I handed her the ten thousand dollars and she counted it carefully. Then she signed her name.

“All right,” she said, “that does it... Young man, you move that telephone over by my bed. I’m going to get an ambulance and get to the airport. I’m going to make reservations for a ticket.”

“Do you think you could sit up on a trip to Denver?”

“I’m certainly going to try it,” she said. “They have nice soft, seats and I know the stewardess will let me stretch out on that curved seat at the back, particularly if the plane isn’t crowded. I’ll take care of myself all right. You’d be surprised how considerate people are of a person who’s fragile and has been hurt... You let me have the phone.”

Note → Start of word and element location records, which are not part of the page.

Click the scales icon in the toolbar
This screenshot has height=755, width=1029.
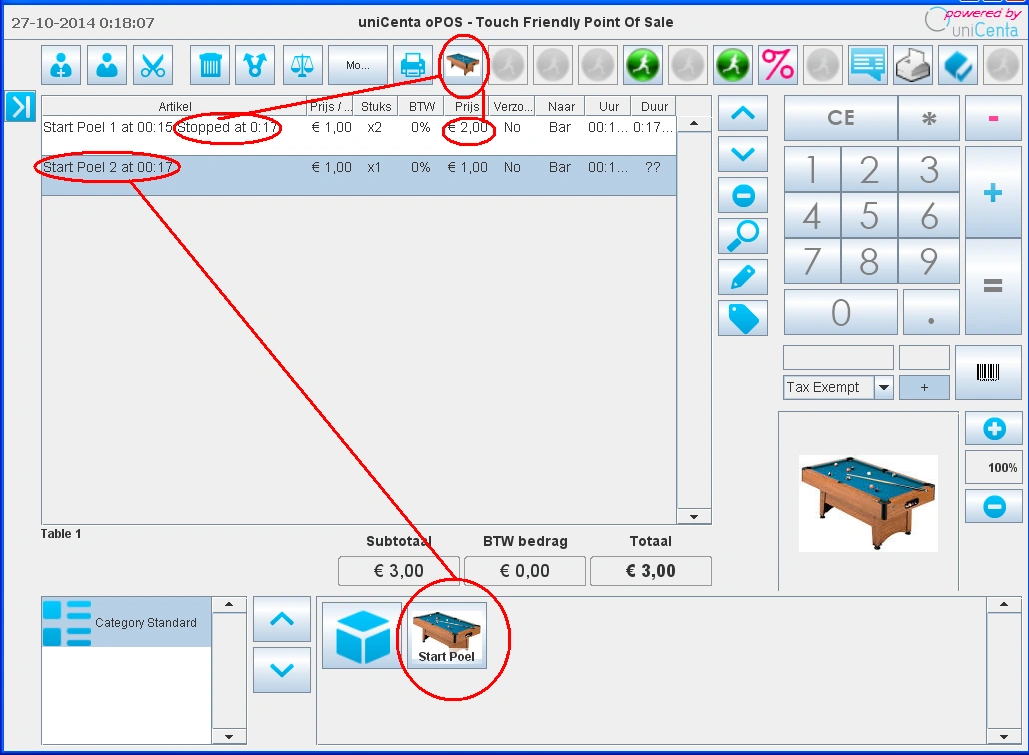click(301, 64)
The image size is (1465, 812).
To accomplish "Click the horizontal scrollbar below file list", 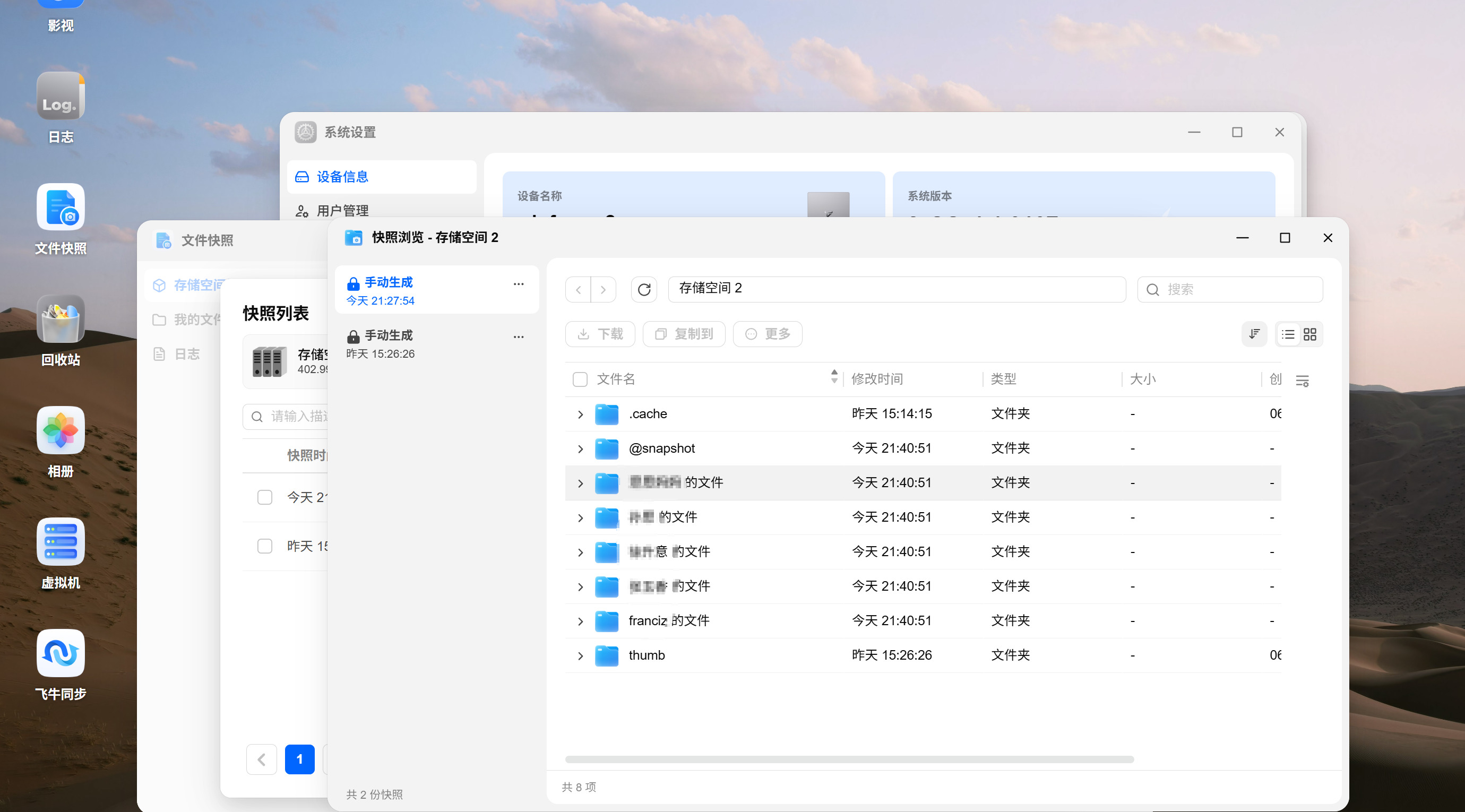I will point(849,759).
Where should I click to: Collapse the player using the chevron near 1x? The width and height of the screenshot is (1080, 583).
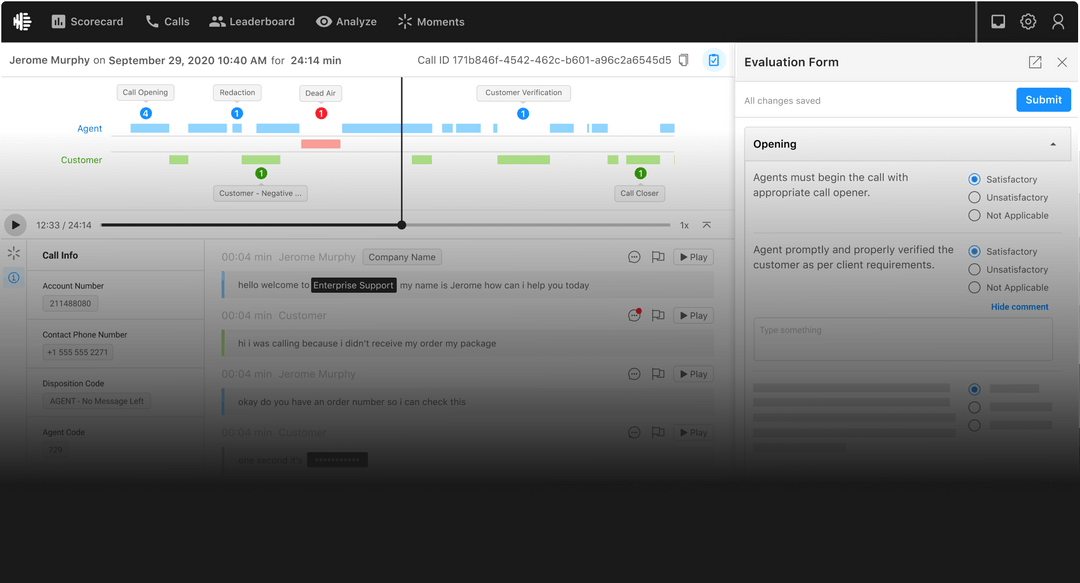coord(708,225)
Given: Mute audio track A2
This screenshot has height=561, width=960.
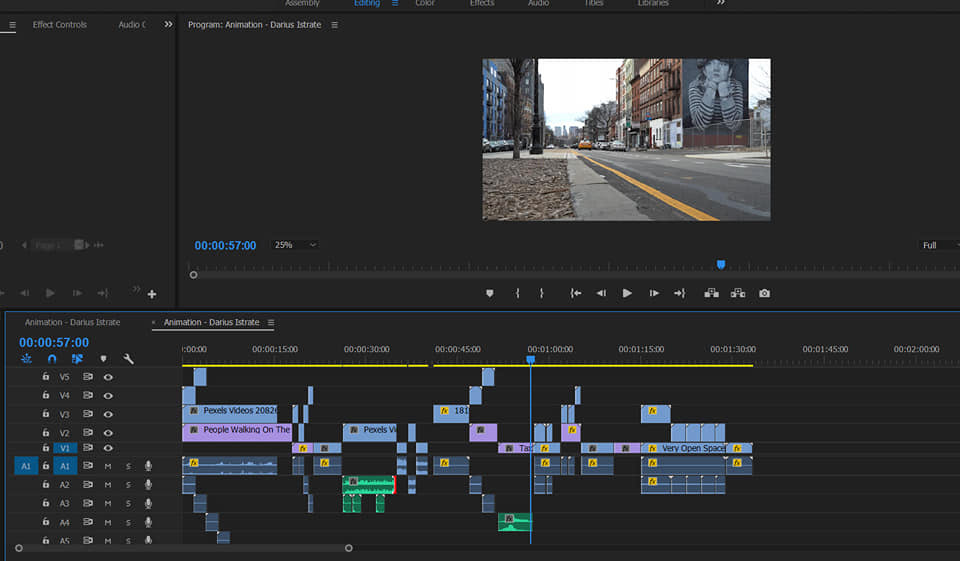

“Do you want me to telephone for the ambulance?”

“No, I’ll telephone for it when those pills have taken their full effect. After I’ve taken those pills, I don’t feel really bad pain for three or four hours. The doctor told me not to take them any oftener than I had to because they might be habit-forming, but believe you me, young man, I’m going to take them all the way to Denver.”

I pulled the telephone over to the bed and said, “Is there anything else I can do?”

“Nothing,” she said.

I went out to the agency car, got an envelope, put the assignment in it, addressed it to myself at the office, stamped it, dropped it in a mailbox.

Then I sent a wire to our client in Denver: “BELT IS BUCKLED” and signed it Donald Lam.